Inevitable obstacles
Even when nursing homes do everything right, experts say it’s difficult to stave off infections entirely. The facilities are facing a deluge of obstacles and challenges, and as transmission rises in the community, infections are likely to appear inside nursing home walls.
“Community spread of covid-19 equals a greater likelihood of spread in our long-term care facilities,” Shamberg said. “That has held true across the state as we’ve seen confirmed cases go up.”
The challenges are not lost on the family members of residents. When he first heard about an outbreak in QLS-Apollo, Jim Dunmire figured it was a matter of time before his 60-year-old sister, a resident there, tested positive. The facility recorded at least 84 resident cases last month.

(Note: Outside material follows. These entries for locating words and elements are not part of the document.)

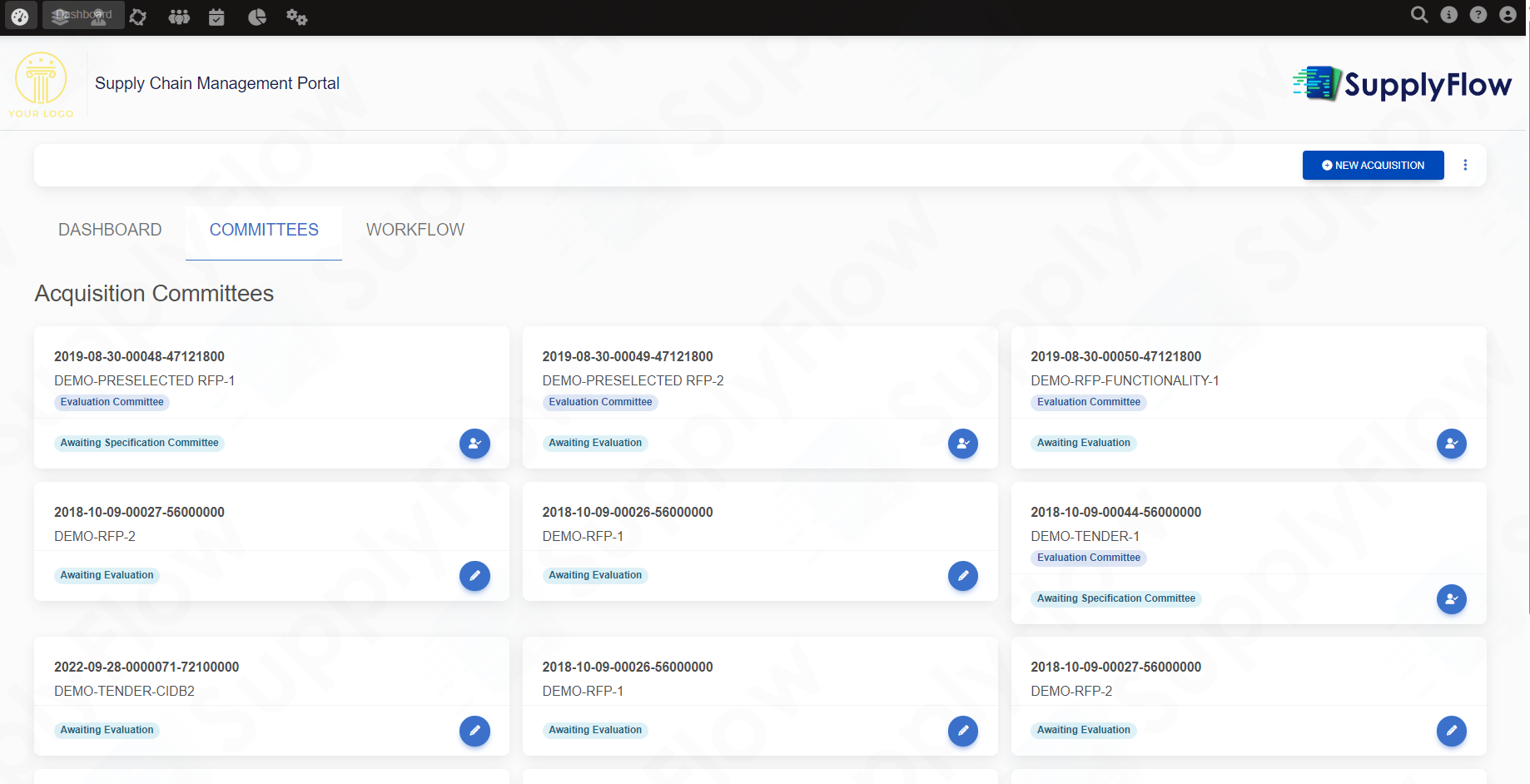1530x784 pixels.
Task: Switch to the WORKFLOW tab
Action: (x=415, y=231)
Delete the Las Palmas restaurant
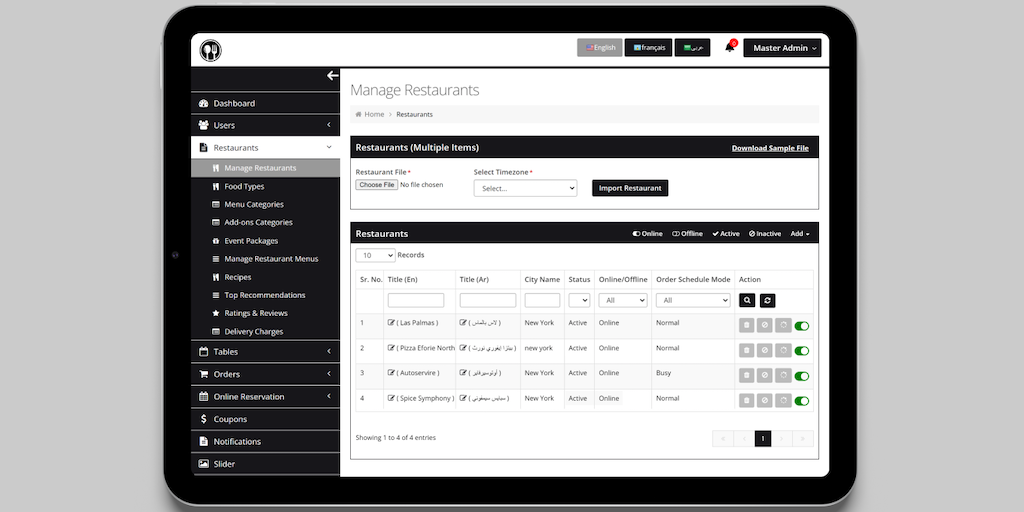 pos(746,325)
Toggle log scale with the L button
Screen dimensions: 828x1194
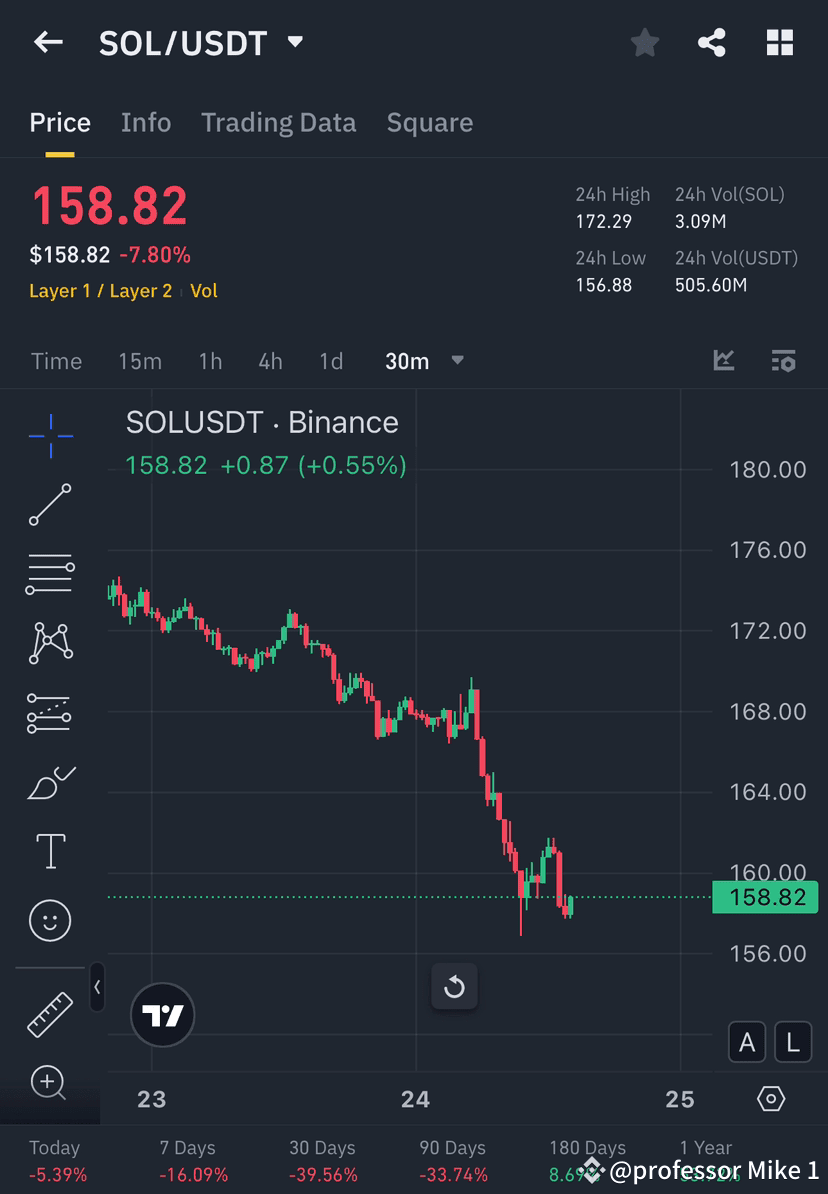tap(792, 1042)
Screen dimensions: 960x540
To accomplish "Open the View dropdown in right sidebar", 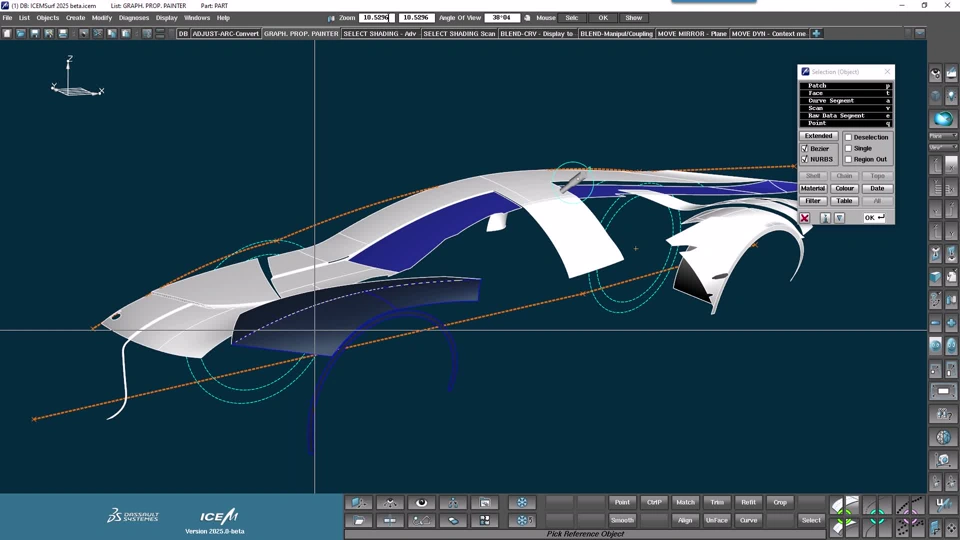I will click(x=942, y=147).
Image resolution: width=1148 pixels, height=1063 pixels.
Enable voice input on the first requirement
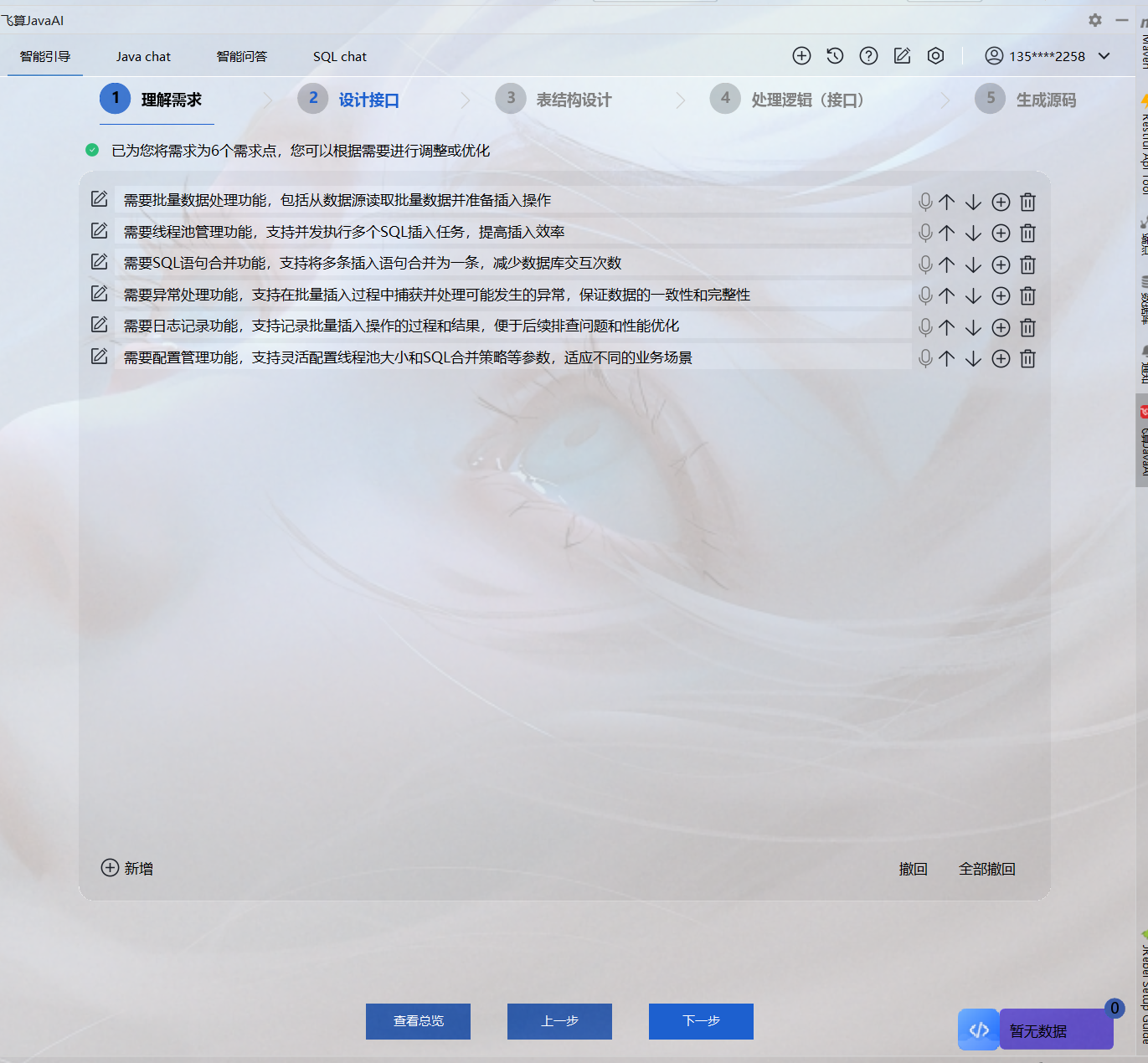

And Dunmire knew the consequences could be severe, given his sister’s underlying conditions. He said in 2019, pre-pandemic, she had needed ventilation no less than seven times.
He was right.
About three weeks after her initial positive test, she is still positive for the virus. She was transferred to Forbes Hospital in Monroeville, and then to Allegheny General in Pittsburgh, experiencing seizures and pneumonia. Dunmire asked that the Tribune-Review not print his sister’s name, to protect her privacy. She is now attached to a ventilator and in a medically-induced coma, he said. He can’t visit her.
“It’s difficult because you’re always thinking about what could go wrong, what could go wrong,” Dunmire said. “It’s even harder knowing I can’t be there with her. She can’t hear a familiar voice.”
Instead, Dunmire said he finds himself at home, waiting for the daily phone call from his sister’s doctors. When he sees the number appear across his phone screen, he gets nervous, not knowing if the news will be good or bad.
Tack-Yurek and her two co-owners spent several nights and weekends manning the phones at strapped QLS facilities to keep family members informed while staffers were busy collaborating and attending to residents. McGuire loaned an iPad to a resident’s son who didn’t own a smartphone or tablet to use outside the Sarver facility to chat with his mother, inside.
On top of providing medical care, facilities everywhere are scrambling to keep families connected to their loved ones, including those on their deathbeds — like the family of William A. King, 90, who died of covid-19 complications at Hempfield Manor in late November. Two of his daughters were able to say goodbye through video conference, something they say was infinitely valuable to them.
“(Hempfield Manor) took such good care of my dad,” said Laurie Puklavec, 53, of Herminie, one of King’s daughters. “They were like family.”
And in some cases, they really were — the nurse holding the iPad for King, standing near his bed wearing layers of personal protective equipment, also happened to be his granddaughter.
During multiple shifts working at QLS Sarver, Smith had to break the news to families about positive covid cases. She tried to give them a chance to at least see their sick family member via video conference.
“A lot of family just wanted to have that visual that their mom or sister is OK, and I think that helped a lot,” she said.
Smith pointed out some residents don’t even have loved ones to check on them.
“Some of these people come in and the facility staff is their only family,” she said.